A newly renovated look for the former Gardiner estate featured on a postcard. PHOTO COURTESY LADIES VILLAGE IMPROVEMENT SOCIETY

Camp Sigfried. SUFFOLK COMMUNITY COLLEGE

Camp Sigfried. SUFFOLK COMMUNITY COLLEGE

This 1916 Town of Southampton map shows that Meg and Gary Smeal's Westhampton Beach home was at that time legally attached to the William C. Atwater estate. TED KRUCKEL

This 1916 Town of Southampton map shows that Meg and Gary Smeal's Westhampton Beach home was at that time legally attached to the William C. Atwater estate. TED KRUCKEL

author on Mar 7, 2016

In a divisive presidential election year that has seen even the Ku Klux Klan stumble onto the campaign trail, an exhibit opening at the Riverhead campus of Suffolk County Community College seems particularly timely. “Goose Stepping on Long Island” portrays a time when Nazis flourished near eastern Long Island, at a site called Camp Siegfried. A talk on the camp and its founders will be given this Wednesday, March 9, at 4:30 p.m. at the campus by Steven Klipstein, a professor who curated the exhibit.

It is something like a science fiction writer’s attempt to revise history to imagine streets named for Adolf Hitler, Joseph Goebbels and Hermann Goering anywhere but in Germany on the eve of World War II, but such signs were part of a summer camp in Yaphank. Perhaps more remarkable, the German-American Settlement League, which founded the camp in the 1930s, continues to own the land, which has since sprouted a residential subdivision. Its bylaws include a requirement that homeowners be “of German extraction,” which does not allow for much in the way of racial diversity.

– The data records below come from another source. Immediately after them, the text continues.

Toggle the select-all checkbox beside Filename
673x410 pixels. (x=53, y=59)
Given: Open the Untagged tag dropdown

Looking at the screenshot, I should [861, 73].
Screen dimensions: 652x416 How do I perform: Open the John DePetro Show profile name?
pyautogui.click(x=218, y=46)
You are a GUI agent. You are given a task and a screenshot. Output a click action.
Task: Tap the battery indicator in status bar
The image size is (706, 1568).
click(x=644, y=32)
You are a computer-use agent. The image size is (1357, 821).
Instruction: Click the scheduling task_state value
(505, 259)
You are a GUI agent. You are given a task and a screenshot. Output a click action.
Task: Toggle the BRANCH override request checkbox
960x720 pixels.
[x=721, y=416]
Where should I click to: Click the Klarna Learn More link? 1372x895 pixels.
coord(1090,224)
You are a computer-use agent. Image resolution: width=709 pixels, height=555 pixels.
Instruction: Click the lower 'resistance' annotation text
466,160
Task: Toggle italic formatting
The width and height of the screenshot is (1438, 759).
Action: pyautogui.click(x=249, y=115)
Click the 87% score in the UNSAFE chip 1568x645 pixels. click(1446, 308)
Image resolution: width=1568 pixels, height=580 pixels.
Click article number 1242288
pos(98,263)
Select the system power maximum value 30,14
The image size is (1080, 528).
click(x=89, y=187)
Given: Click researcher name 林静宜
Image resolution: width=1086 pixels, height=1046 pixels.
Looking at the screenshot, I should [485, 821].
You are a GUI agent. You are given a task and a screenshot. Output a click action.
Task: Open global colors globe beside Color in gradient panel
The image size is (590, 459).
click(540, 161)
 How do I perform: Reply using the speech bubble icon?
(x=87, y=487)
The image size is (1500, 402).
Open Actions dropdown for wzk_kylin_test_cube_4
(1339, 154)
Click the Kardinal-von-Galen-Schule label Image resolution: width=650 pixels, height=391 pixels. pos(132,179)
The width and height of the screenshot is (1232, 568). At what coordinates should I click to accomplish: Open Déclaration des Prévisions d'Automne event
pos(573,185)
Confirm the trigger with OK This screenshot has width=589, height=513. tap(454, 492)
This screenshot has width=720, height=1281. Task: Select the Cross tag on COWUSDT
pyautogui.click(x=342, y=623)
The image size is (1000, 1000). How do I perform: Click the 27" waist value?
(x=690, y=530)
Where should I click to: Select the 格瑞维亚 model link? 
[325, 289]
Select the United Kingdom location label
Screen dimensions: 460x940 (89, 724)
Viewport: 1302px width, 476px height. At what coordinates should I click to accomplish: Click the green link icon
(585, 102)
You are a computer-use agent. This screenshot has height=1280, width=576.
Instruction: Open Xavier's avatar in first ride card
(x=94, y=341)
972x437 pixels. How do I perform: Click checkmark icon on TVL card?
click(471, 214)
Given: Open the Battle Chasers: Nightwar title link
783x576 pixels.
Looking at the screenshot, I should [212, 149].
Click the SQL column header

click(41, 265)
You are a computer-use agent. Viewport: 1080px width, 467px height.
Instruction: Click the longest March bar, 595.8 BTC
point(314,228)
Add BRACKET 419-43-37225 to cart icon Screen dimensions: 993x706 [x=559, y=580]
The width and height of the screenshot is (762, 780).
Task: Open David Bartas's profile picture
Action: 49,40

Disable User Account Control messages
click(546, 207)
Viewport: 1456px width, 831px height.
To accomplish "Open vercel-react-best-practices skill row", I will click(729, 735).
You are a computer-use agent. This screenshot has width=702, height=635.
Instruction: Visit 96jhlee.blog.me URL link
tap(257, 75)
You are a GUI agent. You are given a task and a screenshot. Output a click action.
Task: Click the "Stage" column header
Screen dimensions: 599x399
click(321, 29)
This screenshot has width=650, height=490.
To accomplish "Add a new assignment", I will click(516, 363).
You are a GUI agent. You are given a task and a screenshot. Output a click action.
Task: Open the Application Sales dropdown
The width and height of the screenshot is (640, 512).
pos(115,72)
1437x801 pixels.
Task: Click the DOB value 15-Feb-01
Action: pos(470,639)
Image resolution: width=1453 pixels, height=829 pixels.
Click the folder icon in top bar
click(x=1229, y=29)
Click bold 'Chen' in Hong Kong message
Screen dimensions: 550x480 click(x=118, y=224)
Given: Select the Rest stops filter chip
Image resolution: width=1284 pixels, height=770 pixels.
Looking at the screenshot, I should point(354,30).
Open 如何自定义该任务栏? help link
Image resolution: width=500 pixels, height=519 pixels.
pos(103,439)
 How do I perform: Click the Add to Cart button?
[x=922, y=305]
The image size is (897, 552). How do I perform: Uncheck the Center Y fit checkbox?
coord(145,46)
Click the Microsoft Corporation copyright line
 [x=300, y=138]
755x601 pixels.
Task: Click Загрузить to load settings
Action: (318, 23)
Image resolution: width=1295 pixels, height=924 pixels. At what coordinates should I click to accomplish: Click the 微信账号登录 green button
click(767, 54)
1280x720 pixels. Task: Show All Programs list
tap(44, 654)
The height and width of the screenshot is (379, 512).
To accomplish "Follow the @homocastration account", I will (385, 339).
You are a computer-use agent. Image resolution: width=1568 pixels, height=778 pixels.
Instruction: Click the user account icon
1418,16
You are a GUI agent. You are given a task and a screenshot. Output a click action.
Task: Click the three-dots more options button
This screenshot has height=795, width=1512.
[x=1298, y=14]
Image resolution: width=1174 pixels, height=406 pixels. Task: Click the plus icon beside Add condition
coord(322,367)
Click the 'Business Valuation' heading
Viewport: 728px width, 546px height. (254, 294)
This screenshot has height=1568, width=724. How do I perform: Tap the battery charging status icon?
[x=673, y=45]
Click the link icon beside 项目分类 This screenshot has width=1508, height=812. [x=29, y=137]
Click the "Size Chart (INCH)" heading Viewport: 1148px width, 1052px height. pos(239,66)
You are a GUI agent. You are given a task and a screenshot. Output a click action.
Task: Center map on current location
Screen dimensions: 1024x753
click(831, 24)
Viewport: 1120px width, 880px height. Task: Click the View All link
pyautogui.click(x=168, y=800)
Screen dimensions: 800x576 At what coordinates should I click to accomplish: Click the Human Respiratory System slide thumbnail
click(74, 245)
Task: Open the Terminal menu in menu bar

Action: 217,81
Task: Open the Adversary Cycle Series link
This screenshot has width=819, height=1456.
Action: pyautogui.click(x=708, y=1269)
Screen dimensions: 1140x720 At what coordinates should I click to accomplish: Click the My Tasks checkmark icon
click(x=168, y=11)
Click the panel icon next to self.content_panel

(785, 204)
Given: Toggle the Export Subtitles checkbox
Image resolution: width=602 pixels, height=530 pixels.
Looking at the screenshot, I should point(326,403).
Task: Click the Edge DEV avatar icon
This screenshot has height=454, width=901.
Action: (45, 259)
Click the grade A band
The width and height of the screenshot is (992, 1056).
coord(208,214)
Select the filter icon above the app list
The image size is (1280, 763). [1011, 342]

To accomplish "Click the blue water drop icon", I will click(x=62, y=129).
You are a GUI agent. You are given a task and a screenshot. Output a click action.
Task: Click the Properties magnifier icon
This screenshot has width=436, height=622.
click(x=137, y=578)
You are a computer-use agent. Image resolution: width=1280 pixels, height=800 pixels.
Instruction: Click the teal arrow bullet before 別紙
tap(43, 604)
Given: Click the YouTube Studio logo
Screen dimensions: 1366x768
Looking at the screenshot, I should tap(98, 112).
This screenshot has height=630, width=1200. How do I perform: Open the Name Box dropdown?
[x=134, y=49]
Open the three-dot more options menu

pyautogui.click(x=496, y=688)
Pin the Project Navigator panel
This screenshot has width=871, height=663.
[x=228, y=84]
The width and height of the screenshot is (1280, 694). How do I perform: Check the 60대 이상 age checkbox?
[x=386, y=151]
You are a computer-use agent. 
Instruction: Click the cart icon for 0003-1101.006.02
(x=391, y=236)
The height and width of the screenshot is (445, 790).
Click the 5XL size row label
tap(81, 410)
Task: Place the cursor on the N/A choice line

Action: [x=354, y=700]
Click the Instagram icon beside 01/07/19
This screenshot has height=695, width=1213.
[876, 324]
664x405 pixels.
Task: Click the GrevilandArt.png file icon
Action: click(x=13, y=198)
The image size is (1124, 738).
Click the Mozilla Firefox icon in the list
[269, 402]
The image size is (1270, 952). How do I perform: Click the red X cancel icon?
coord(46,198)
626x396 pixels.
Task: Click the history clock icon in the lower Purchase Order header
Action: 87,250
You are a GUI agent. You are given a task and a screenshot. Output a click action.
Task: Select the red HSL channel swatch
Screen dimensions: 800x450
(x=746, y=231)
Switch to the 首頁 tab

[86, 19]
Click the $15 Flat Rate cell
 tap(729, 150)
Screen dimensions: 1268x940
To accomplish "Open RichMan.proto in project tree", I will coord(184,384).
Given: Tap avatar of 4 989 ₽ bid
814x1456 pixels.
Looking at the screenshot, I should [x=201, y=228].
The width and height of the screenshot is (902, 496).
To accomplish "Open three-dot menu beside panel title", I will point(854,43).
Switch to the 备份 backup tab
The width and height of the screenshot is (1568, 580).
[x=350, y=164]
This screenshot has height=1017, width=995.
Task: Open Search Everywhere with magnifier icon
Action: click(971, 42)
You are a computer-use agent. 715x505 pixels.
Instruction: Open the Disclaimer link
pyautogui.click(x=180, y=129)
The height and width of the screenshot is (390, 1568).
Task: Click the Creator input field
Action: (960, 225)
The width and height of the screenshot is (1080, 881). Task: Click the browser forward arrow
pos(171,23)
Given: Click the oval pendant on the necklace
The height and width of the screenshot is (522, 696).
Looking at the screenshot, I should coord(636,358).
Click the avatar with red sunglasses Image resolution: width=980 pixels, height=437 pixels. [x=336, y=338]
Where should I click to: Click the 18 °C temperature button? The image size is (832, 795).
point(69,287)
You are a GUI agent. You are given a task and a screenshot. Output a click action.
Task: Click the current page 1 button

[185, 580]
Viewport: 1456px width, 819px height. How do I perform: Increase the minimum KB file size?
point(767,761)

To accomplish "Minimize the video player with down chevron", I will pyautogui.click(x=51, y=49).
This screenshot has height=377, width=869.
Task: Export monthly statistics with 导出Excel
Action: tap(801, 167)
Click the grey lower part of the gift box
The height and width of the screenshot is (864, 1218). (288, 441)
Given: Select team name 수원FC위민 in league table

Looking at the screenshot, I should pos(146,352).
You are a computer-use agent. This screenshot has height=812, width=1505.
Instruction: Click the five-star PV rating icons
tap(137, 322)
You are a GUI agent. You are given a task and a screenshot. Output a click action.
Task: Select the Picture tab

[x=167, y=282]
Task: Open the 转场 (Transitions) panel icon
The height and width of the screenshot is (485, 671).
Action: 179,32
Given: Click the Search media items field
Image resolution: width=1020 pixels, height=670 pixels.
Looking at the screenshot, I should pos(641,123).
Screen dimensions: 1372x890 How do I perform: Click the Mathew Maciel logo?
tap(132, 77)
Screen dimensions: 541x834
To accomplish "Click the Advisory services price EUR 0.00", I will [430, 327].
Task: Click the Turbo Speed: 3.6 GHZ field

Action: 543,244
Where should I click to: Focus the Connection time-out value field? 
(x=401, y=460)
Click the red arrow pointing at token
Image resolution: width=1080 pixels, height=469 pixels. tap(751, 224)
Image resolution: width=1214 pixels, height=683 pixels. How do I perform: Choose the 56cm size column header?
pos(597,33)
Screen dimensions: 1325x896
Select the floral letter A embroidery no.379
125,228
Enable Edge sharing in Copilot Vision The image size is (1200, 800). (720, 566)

It also makes it more difficult to sell a house in the community because of the restricted pool of buyers, which is why last October a couple living in the community filed a federal lawsuit to overturn the requirement.

In the case of Camp Siegfried, the past is more interesting than the present. The first time many Americans learned of the existence of such a camp came in August 1941, as the war waged in Europe, when the New York Times published an article about an attempt to have the signage celebrating the Nazi leaders removed. The offer was made by a man with the appropriate name of Frank Reich to the Brookhaven Town Board, whose members were only too happy to agree.

Camp Siegfried had been founded several years earlier. On Sunday afternoons, thousands of German-Americans headed west to a 42-acre site in Yaphank, which had been purchased in 1936 by the German-American Bund. There they enjoyed the oratory of Fritz Kuhn, whose fiery speeches were highly critical of democracy, communism, blacks, and especially Jews and were exhortations for America to stay out of a possible war. Most of those attending were from neighborhoods in New York City that grew uncomfortable in the summer months, and as the weeks went on listeners learned about the cooler charms of Yaphank.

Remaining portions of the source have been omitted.